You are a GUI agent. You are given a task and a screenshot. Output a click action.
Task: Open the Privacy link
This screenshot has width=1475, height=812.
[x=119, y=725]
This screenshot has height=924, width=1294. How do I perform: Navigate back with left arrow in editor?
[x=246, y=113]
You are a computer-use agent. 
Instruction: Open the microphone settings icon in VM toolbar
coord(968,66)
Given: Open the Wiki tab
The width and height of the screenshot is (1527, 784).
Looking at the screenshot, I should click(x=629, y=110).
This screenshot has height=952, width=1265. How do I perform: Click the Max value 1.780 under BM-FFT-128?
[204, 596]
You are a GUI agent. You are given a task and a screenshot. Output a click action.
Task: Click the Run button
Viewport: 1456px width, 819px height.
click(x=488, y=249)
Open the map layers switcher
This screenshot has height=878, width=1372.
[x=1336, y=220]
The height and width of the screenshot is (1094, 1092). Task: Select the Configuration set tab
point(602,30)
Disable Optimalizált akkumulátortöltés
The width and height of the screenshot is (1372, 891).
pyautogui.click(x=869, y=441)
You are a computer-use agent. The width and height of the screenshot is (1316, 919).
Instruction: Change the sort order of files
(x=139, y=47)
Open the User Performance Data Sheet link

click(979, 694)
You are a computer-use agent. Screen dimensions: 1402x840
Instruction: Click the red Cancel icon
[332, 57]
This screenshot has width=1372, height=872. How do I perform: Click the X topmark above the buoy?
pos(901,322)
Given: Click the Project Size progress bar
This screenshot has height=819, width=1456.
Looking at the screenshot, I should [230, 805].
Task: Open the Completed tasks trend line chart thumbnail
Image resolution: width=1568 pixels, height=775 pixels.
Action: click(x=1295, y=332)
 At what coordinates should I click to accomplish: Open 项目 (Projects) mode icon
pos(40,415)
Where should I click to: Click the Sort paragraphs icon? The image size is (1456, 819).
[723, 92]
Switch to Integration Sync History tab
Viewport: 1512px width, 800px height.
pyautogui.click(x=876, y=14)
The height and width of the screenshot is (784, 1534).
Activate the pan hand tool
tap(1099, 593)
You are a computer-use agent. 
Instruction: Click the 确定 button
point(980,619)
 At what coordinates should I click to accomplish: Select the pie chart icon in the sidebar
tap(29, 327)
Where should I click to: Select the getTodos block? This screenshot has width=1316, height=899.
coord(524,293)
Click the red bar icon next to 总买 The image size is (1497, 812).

▶ _Instructions to follow_: Write out exactly the lines starting with the one that holds "Where should I click to: Click" and running through the last line above.

▶ _Written solution_:
Where should I click to: Click the Sort paragraphs icon? The image size is (1456, 819).
[723, 92]
Switch to Integration Sync History tab
Viewport: 1512px width, 800px height.
pyautogui.click(x=876, y=14)
The height and width of the screenshot is (784, 1534).
Activate the pan hand tool
tap(1099, 593)
You are a computer-use agent. 
Instruction: Click the 确定 button
point(980,619)
 At what coordinates should I click to accomplish: Select the pie chart icon in the sidebar
tap(29, 327)
Where should I click to: Select the getTodos block? This screenshot has width=1316, height=899.
coord(524,293)
Click the red bar icon next to 总买 The image size is (1497, 812).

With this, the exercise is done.